>>>>>

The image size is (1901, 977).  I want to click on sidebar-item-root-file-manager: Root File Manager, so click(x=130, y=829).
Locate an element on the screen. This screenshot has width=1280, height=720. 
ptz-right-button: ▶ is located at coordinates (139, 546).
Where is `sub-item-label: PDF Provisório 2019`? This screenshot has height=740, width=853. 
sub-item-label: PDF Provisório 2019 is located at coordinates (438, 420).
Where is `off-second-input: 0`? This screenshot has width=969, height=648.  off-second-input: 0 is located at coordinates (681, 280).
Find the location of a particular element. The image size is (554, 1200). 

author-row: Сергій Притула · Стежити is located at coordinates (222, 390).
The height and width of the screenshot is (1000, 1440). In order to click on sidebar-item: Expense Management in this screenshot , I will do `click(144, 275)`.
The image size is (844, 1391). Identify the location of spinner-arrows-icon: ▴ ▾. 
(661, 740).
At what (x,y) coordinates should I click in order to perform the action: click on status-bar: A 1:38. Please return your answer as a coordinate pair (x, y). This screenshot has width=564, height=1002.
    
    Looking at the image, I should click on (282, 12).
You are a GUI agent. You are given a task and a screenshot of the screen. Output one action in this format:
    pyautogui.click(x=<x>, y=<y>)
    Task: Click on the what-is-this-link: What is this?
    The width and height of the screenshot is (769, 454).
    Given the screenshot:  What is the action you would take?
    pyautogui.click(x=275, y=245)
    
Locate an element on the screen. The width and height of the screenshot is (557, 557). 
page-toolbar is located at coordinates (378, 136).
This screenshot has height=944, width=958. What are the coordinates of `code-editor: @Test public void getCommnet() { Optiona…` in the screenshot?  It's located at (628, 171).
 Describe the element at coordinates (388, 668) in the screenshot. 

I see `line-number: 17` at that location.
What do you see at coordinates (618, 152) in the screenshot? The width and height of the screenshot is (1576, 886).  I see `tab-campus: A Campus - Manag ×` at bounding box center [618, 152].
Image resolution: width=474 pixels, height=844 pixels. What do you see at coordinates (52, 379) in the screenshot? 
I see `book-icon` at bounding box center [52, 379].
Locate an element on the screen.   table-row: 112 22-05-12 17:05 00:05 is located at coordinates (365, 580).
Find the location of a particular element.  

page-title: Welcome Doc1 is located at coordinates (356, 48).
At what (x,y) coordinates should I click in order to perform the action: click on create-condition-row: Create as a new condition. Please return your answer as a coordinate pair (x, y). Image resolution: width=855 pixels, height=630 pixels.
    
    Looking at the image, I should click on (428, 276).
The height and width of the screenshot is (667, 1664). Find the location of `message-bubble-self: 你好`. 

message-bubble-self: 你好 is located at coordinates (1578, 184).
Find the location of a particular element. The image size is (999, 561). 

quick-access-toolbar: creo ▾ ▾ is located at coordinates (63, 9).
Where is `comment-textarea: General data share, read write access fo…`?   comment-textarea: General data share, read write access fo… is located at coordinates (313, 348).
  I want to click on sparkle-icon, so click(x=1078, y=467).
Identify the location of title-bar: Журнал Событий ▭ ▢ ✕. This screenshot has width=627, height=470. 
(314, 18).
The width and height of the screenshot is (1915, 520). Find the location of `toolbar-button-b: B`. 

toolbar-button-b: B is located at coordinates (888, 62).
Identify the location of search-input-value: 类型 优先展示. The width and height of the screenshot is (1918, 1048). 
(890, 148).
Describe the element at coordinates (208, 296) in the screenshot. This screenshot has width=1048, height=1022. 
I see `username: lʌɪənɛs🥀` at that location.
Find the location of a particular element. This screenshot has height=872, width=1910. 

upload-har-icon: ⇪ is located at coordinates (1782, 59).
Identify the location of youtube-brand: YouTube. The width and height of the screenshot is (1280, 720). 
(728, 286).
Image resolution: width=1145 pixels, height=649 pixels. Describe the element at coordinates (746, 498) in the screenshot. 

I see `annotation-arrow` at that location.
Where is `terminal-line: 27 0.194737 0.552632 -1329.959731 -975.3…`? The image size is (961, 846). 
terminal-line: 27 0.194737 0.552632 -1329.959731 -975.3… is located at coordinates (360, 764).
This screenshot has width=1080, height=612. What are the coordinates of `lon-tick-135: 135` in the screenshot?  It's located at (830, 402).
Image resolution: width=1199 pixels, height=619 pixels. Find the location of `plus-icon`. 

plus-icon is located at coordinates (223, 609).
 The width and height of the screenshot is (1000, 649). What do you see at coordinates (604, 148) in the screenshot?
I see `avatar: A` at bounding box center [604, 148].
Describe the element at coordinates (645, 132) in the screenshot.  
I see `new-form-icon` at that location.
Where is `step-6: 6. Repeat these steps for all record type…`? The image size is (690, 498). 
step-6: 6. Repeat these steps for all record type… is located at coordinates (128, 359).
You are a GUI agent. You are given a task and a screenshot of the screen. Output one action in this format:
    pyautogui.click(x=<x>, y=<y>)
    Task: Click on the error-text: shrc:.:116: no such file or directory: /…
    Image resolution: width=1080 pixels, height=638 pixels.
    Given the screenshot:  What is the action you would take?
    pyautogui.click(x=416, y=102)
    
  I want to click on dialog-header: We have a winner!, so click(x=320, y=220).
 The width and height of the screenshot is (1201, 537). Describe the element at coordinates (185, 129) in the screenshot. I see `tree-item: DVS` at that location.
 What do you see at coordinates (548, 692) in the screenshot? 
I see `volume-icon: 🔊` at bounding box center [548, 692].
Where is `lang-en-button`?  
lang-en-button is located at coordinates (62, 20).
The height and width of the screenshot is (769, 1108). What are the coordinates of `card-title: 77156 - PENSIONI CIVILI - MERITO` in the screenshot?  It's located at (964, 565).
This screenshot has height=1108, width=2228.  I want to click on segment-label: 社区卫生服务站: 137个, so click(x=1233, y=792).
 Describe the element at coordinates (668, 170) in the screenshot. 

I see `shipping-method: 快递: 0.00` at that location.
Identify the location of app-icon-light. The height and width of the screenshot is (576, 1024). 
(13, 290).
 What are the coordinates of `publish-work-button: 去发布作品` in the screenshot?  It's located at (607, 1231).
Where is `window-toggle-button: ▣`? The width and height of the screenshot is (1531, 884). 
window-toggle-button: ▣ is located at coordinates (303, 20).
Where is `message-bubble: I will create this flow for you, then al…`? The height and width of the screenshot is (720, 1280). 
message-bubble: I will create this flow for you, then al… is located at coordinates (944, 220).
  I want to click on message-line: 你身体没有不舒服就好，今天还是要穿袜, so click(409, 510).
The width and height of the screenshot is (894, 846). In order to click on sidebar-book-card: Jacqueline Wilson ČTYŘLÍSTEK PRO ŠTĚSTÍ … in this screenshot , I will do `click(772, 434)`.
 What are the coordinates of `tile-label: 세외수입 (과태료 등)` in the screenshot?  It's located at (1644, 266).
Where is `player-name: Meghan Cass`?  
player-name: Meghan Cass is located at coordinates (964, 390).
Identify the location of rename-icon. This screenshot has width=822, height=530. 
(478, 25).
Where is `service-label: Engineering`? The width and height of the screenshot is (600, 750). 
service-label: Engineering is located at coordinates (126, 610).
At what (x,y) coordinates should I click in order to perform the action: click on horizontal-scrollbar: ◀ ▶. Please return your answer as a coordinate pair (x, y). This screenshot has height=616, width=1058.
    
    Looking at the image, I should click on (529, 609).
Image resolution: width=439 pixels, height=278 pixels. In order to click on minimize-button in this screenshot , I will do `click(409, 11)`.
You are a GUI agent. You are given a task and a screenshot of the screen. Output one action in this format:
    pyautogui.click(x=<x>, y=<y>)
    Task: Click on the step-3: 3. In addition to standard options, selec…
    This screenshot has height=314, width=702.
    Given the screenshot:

<<<<<

▶ [WHAT IS NEEDED] Copy these records verbatim, line for line.

▶ [RESULT]
The image size is (1901, 977).  I want to click on sidebar-item-root-file-manager: Root File Manager, so click(x=130, y=829).
Locate an element on the screen. This screenshot has width=1280, height=720. 
ptz-right-button: ▶ is located at coordinates (139, 546).
Where is `sub-item-label: PDF Provisório 2019`? This screenshot has height=740, width=853. 
sub-item-label: PDF Provisório 2019 is located at coordinates (438, 420).
Where is `off-second-input: 0`? This screenshot has width=969, height=648.  off-second-input: 0 is located at coordinates (681, 280).
Find the location of a particular element. The image size is (554, 1200). 

author-row: Сергій Притула · Стежити is located at coordinates (222, 390).
The height and width of the screenshot is (1000, 1440). In order to click on sidebar-item: Expense Management in this screenshot , I will do `click(144, 275)`.
The image size is (844, 1391). Identify the location of spinner-arrows-icon: ▴ ▾. 
(661, 740).
At what (x,y) coordinates should I click in order to perform the action: click on status-bar: A 1:38. Please return your answer as a coordinate pair (x, y). This screenshot has width=564, height=1002.
    
    Looking at the image, I should click on (282, 12).
You are a GUI agent. You are given a task and a screenshot of the screen. Output one action in this format:
    pyautogui.click(x=<x>, y=<y>)
    Task: Click on the what-is-this-link: What is this?
    The width and height of the screenshot is (769, 454).
    Given the screenshot:  What is the action you would take?
    pyautogui.click(x=275, y=245)
    
Locate an element on the screen. The width and height of the screenshot is (557, 557). 
page-toolbar is located at coordinates (378, 136).
This screenshot has height=944, width=958. What are the coordinates of `code-editor: @Test public void getCommnet() { Optiona…` in the screenshot?  It's located at (628, 171).
 Describe the element at coordinates (388, 668) in the screenshot. 

I see `line-number: 17` at that location.
What do you see at coordinates (618, 152) in the screenshot? The width and height of the screenshot is (1576, 886).  I see `tab-campus: A Campus - Manag ×` at bounding box center [618, 152].
Image resolution: width=474 pixels, height=844 pixels. What do you see at coordinates (52, 379) in the screenshot? 
I see `book-icon` at bounding box center [52, 379].
Locate an element on the screen.   table-row: 112 22-05-12 17:05 00:05 is located at coordinates (365, 580).
Find the location of a particular element.  

page-title: Welcome Doc1 is located at coordinates (356, 48).
At what (x,y) coordinates should I click in order to perform the action: click on create-condition-row: Create as a new condition. Please return your answer as a coordinate pair (x, y). Image resolution: width=855 pixels, height=630 pixels.
    
    Looking at the image, I should click on (428, 276).
The height and width of the screenshot is (667, 1664). Find the location of `message-bubble-self: 你好`. 

message-bubble-self: 你好 is located at coordinates (1578, 184).
Find the location of a particular element. The image size is (999, 561). 

quick-access-toolbar: creo ▾ ▾ is located at coordinates (63, 9).
Where is `comment-textarea: General data share, read write access fo…`?   comment-textarea: General data share, read write access fo… is located at coordinates (313, 348).
  I want to click on sparkle-icon, so click(x=1078, y=467).
Identify the location of title-bar: Журнал Событий ▭ ▢ ✕. This screenshot has width=627, height=470. 
(314, 18).
The width and height of the screenshot is (1915, 520). Find the location of `toolbar-button-b: B`. 

toolbar-button-b: B is located at coordinates (888, 62).
Identify the location of search-input-value: 类型 优先展示. The width and height of the screenshot is (1918, 1048). 
(890, 148).
Describe the element at coordinates (208, 296) in the screenshot. This screenshot has width=1048, height=1022. 
I see `username: lʌɪənɛs🥀` at that location.
Find the location of a particular element. This screenshot has height=872, width=1910. 

upload-har-icon: ⇪ is located at coordinates (1782, 59).
Identify the location of youtube-brand: YouTube. The width and height of the screenshot is (1280, 720). 
(728, 286).
Image resolution: width=1145 pixels, height=649 pixels. Describe the element at coordinates (746, 498) in the screenshot. 

I see `annotation-arrow` at that location.
Where is `terminal-line: 27 0.194737 0.552632 -1329.959731 -975.3…`? The image size is (961, 846). 
terminal-line: 27 0.194737 0.552632 -1329.959731 -975.3… is located at coordinates (360, 764).
This screenshot has width=1080, height=612. What are the coordinates of `lon-tick-135: 135` in the screenshot?  It's located at (830, 402).
Image resolution: width=1199 pixels, height=619 pixels. Find the location of `plus-icon`. 

plus-icon is located at coordinates (223, 609).
 The width and height of the screenshot is (1000, 649). What do you see at coordinates (604, 148) in the screenshot?
I see `avatar: A` at bounding box center [604, 148].
Describe the element at coordinates (645, 132) in the screenshot.  
I see `new-form-icon` at that location.
Where is `step-6: 6. Repeat these steps for all record type…`? The image size is (690, 498). 
step-6: 6. Repeat these steps for all record type… is located at coordinates (128, 359).
You are a GUI agent. You are given a task and a screenshot of the screen. Output one action in this format:
    pyautogui.click(x=<x>, y=<y>)
    Task: Click on the error-text: shrc:.:116: no such file or directory: /…
    Image resolution: width=1080 pixels, height=638 pixels.
    Given the screenshot:  What is the action you would take?
    pyautogui.click(x=416, y=102)
    
  I want to click on dialog-header: We have a winner!, so click(x=320, y=220).
 The width and height of the screenshot is (1201, 537). Describe the element at coordinates (185, 129) in the screenshot. I see `tree-item: DVS` at that location.
 What do you see at coordinates (548, 692) in the screenshot? 
I see `volume-icon: 🔊` at bounding box center [548, 692].
Where is `lang-en-button`?  
lang-en-button is located at coordinates (62, 20).
The height and width of the screenshot is (769, 1108). What are the coordinates of `card-title: 77156 - PENSIONI CIVILI - MERITO` in the screenshot?  It's located at (964, 565).
This screenshot has height=1108, width=2228.  I want to click on segment-label: 社区卫生服务站: 137个, so click(x=1233, y=792).
 Describe the element at coordinates (668, 170) in the screenshot. 

I see `shipping-method: 快递: 0.00` at that location.
Identify the location of app-icon-light. The height and width of the screenshot is (576, 1024). 
(13, 290).
 What are the coordinates of `publish-work-button: 去发布作品` in the screenshot?  It's located at (607, 1231).
Where is `window-toggle-button: ▣`? The width and height of the screenshot is (1531, 884). 
window-toggle-button: ▣ is located at coordinates (303, 20).
Where is `message-bubble: I will create this flow for you, then al…`? The height and width of the screenshot is (720, 1280). 
message-bubble: I will create this flow for you, then al… is located at coordinates (944, 220).
  I want to click on message-line: 你身体没有不舒服就好，今天还是要穿袜, so click(409, 510).
The width and height of the screenshot is (894, 846). In order to click on sidebar-book-card: Jacqueline Wilson ČTYŘLÍSTEK PRO ŠTĚSTÍ … in this screenshot , I will do `click(772, 434)`.
 What are the coordinates of `tile-label: 세외수입 (과태료 등)` in the screenshot?  It's located at (1644, 266).
Where is `player-name: Meghan Cass`?  
player-name: Meghan Cass is located at coordinates (964, 390).
Identify the location of rename-icon. This screenshot has width=822, height=530. 
(478, 25).
Where is `service-label: Engineering`? The width and height of the screenshot is (600, 750). 
service-label: Engineering is located at coordinates (126, 610).
At what (x,y) coordinates should I click in order to perform the action: click on horizontal-scrollbar: ◀ ▶. Please return your answer as a coordinate pair (x, y). This screenshot has height=616, width=1058.
    
    Looking at the image, I should click on (529, 609).
Image resolution: width=439 pixels, height=278 pixels. In order to click on minimize-button in this screenshot , I will do `click(409, 11)`.
You are a GUI agent. You are given a task and a screenshot of the screen. Output one action in this format:
    pyautogui.click(x=<x>, y=<y>)
    Task: Click on the step-3: 3. In addition to standard options, selec…
    This screenshot has height=314, width=702.
    Given the screenshot:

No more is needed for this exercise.